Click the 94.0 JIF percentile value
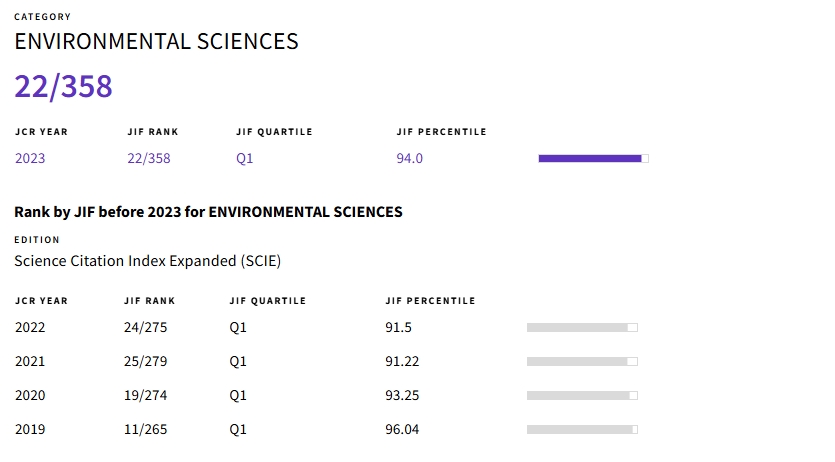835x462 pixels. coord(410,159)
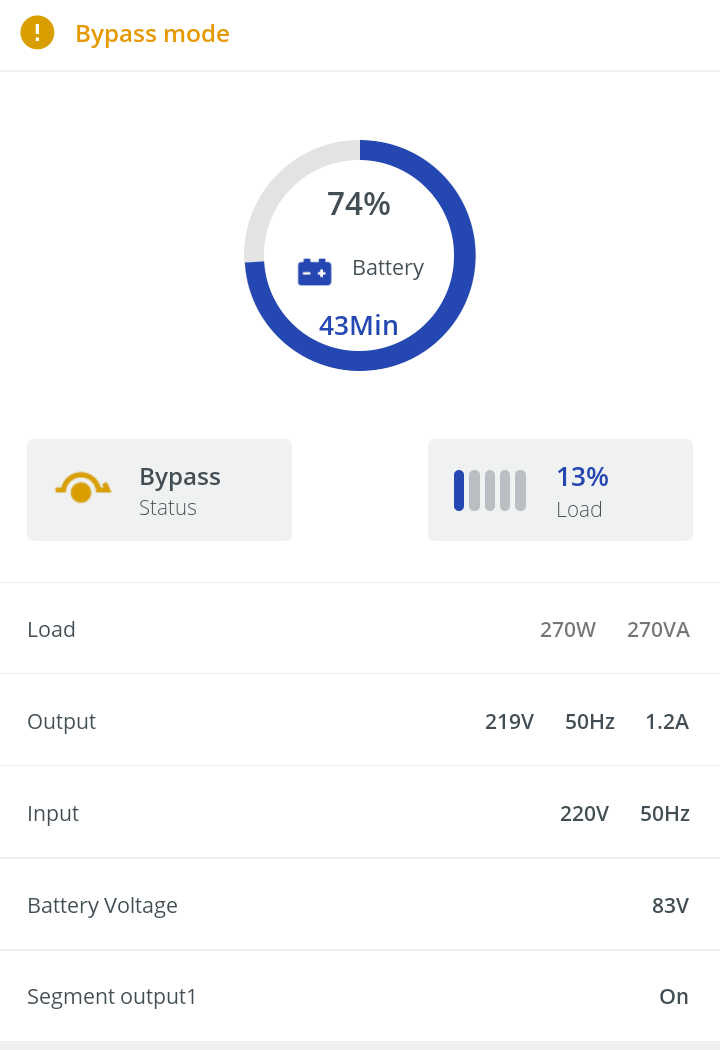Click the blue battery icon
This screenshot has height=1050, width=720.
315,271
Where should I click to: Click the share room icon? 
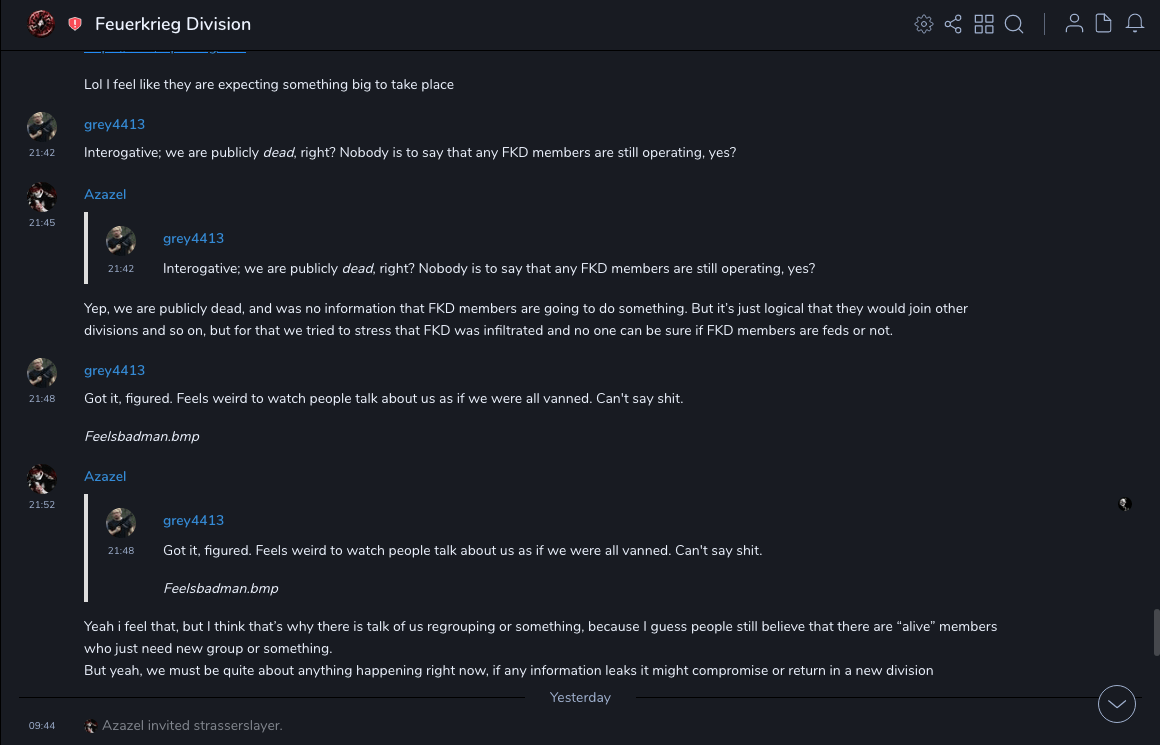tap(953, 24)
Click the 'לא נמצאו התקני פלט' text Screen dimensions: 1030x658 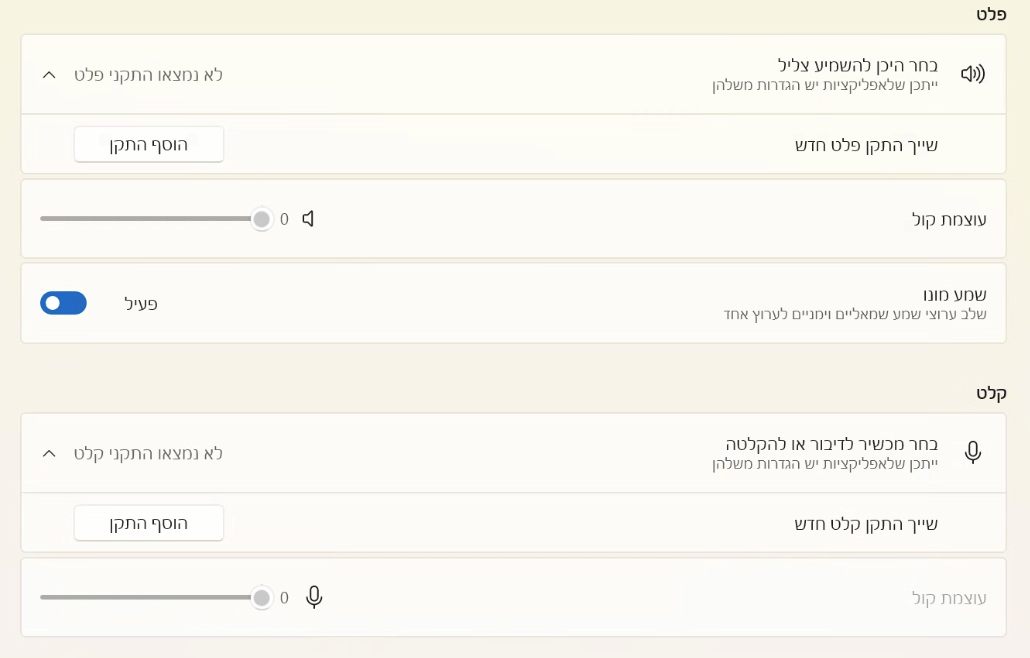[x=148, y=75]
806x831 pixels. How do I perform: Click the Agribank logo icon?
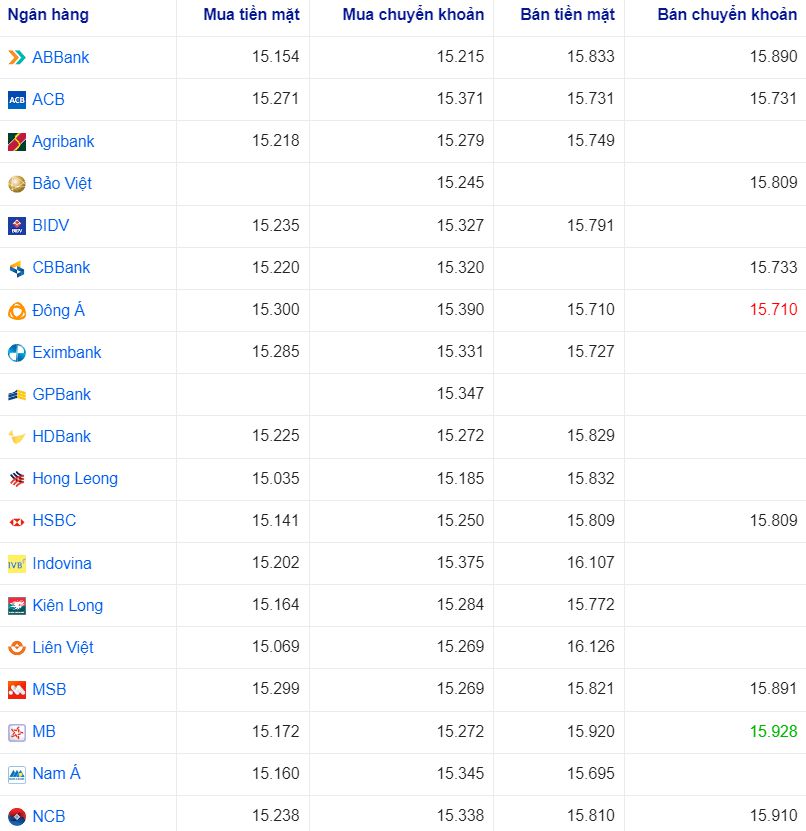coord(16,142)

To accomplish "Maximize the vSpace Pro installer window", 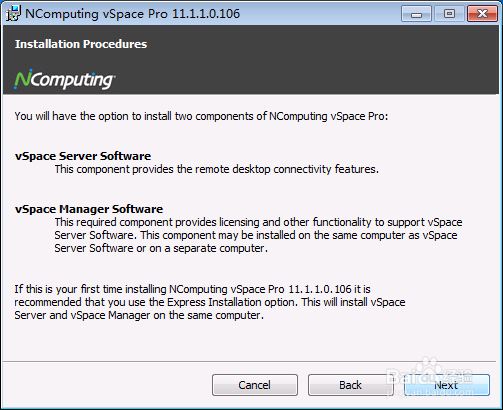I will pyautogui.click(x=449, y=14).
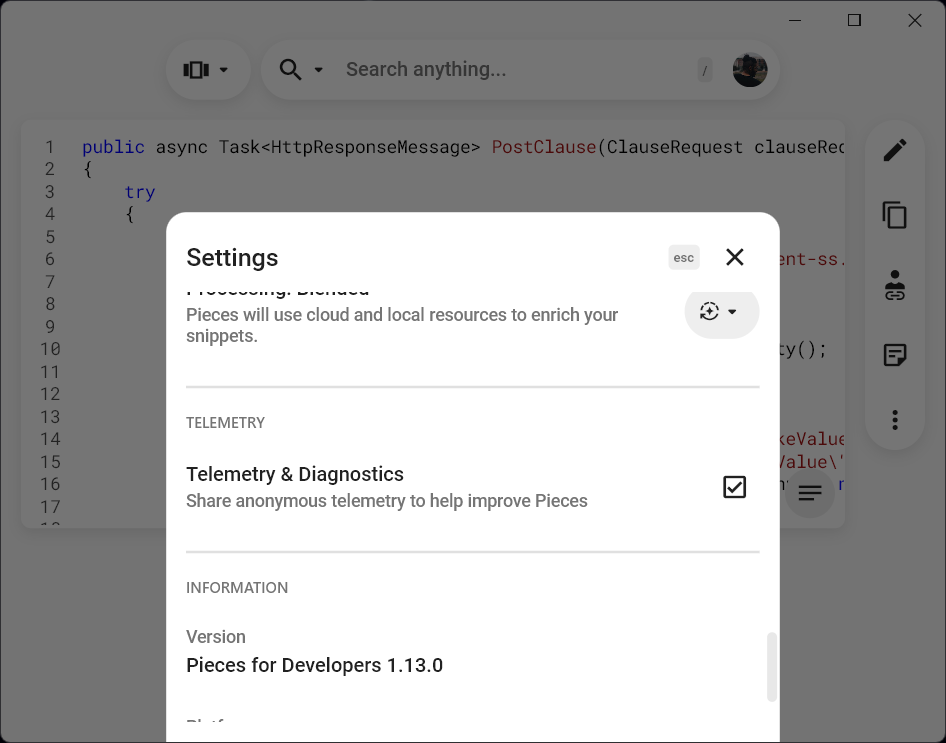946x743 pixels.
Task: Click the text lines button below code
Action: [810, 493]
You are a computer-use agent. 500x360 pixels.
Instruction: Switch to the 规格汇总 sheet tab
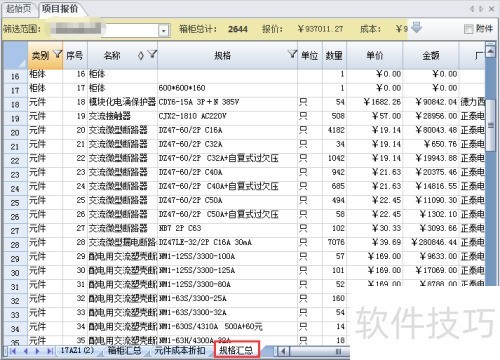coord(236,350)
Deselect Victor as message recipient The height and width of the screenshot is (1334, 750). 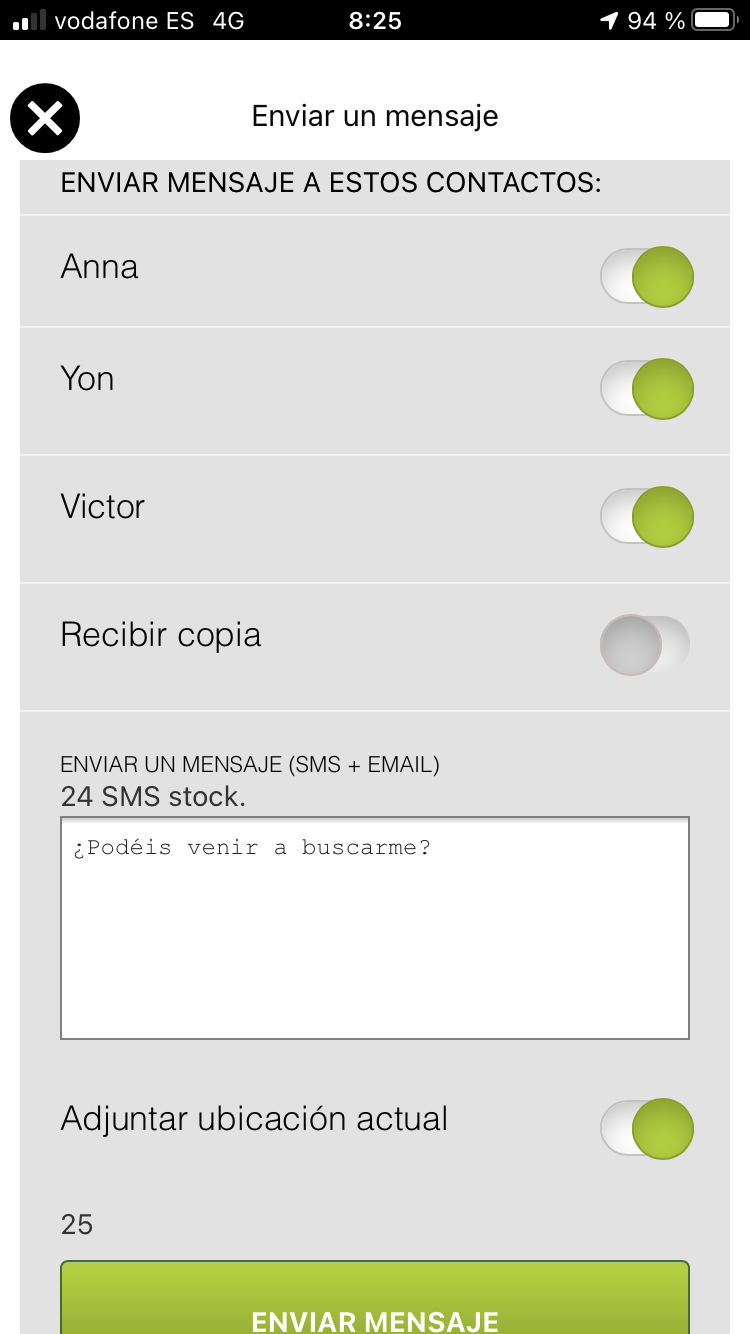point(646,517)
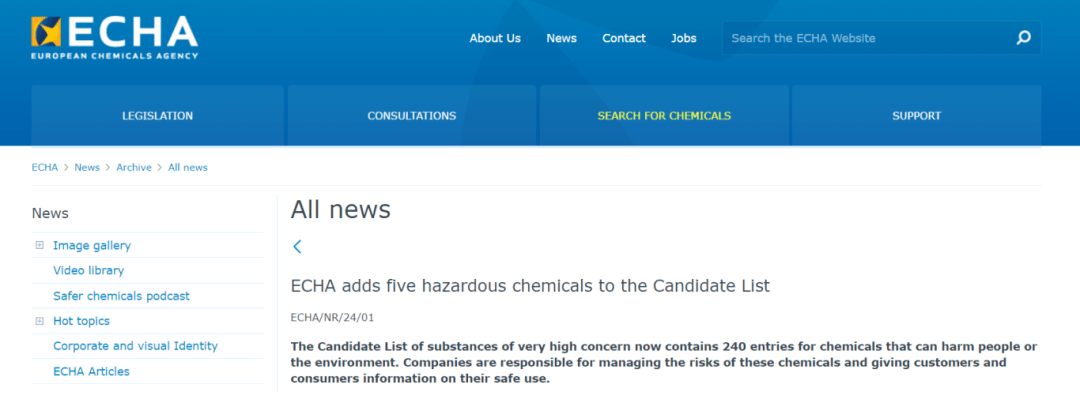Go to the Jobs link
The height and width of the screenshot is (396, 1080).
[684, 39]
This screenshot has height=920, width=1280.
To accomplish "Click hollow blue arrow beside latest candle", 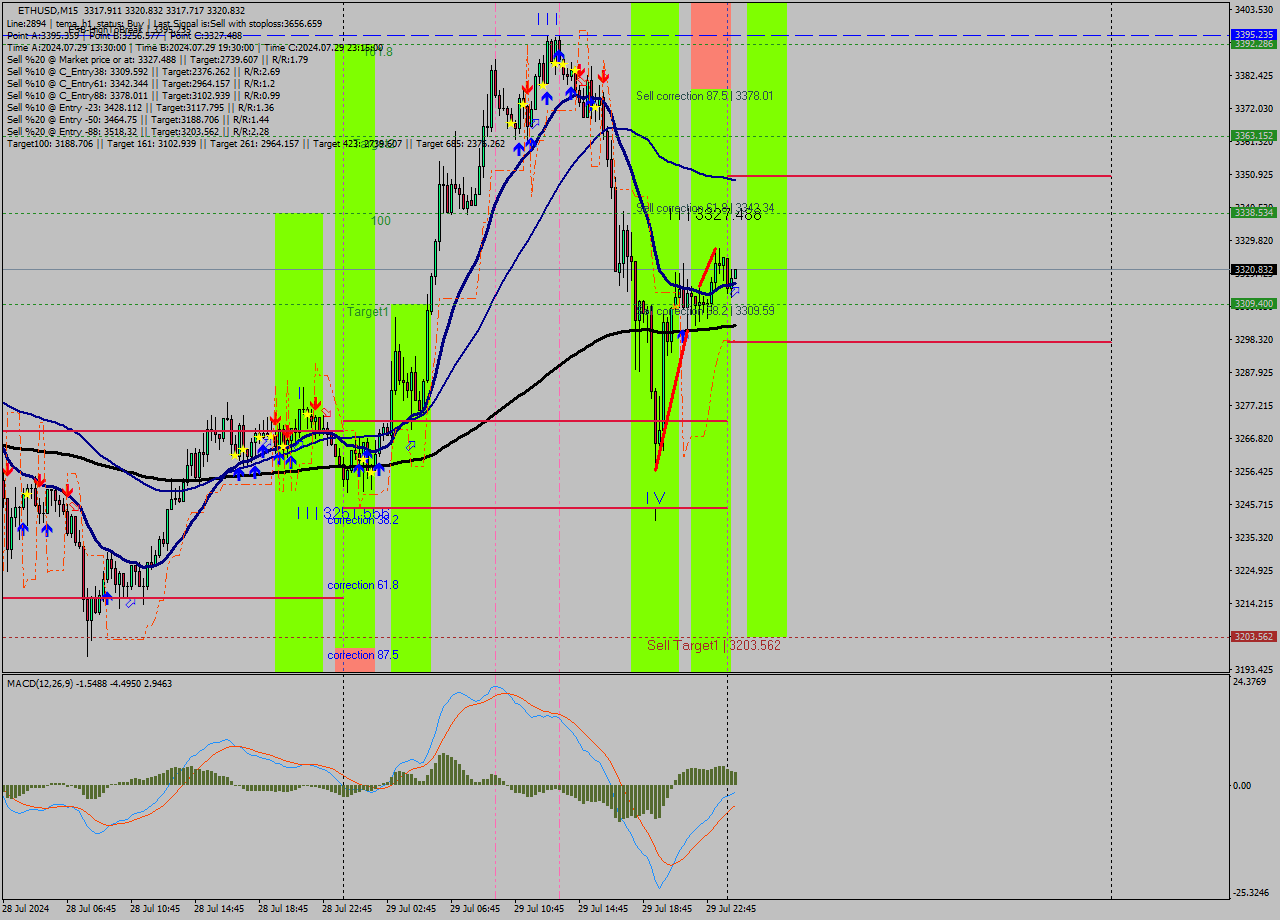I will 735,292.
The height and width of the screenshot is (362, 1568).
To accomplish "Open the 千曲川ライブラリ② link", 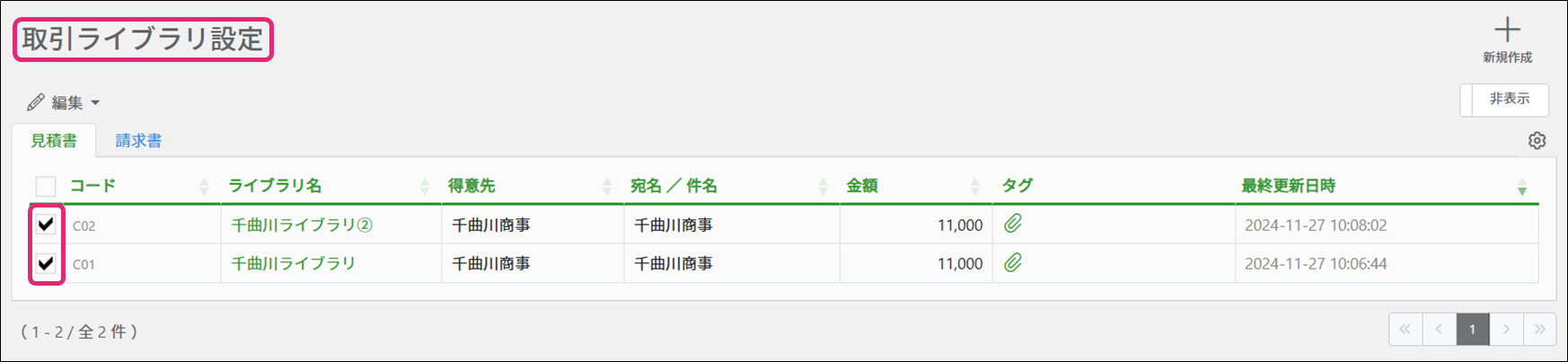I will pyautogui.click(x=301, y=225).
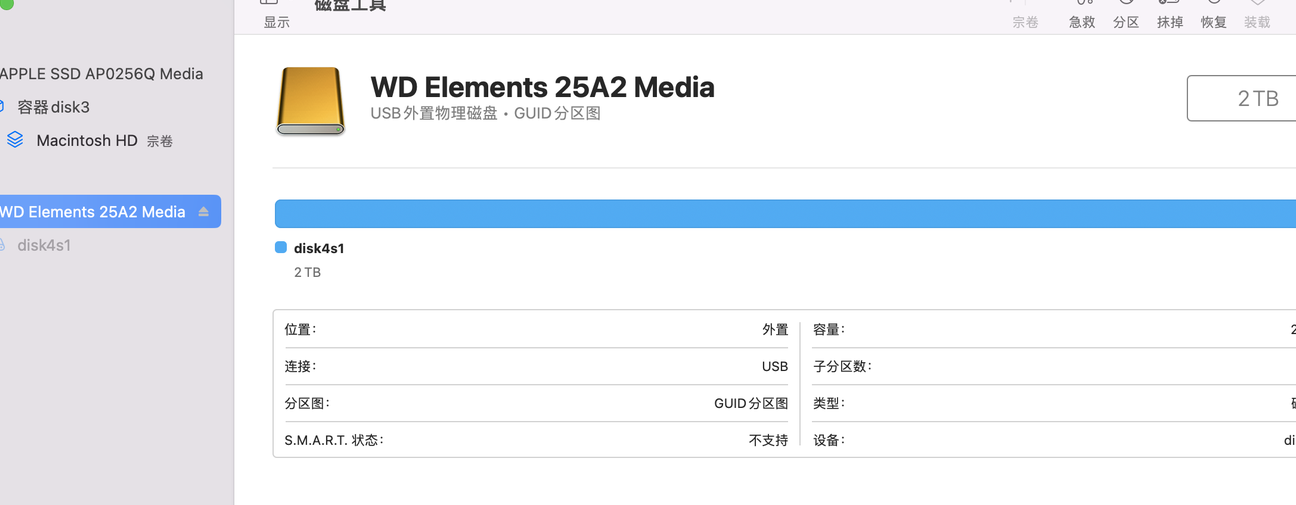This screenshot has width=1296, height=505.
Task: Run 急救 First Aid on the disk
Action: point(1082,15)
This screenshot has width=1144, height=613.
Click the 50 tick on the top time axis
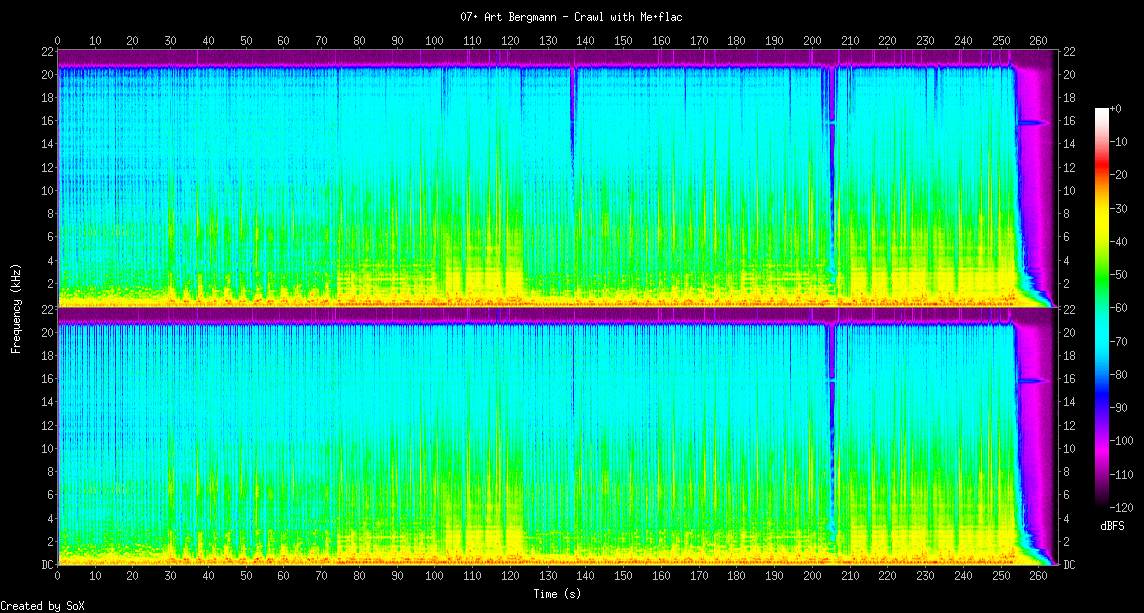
----
§ **WHAT YOU ARE ASKED TO DO**: What you return should be only the lines from the line with "This screenshot has width=1144, height=613." through the last line of the listing above, exactly, both ends included, pictures excluded.

§ **FINISHED EXERCISE**:
This screenshot has width=1144, height=613.
Click the 50 tick on the top time axis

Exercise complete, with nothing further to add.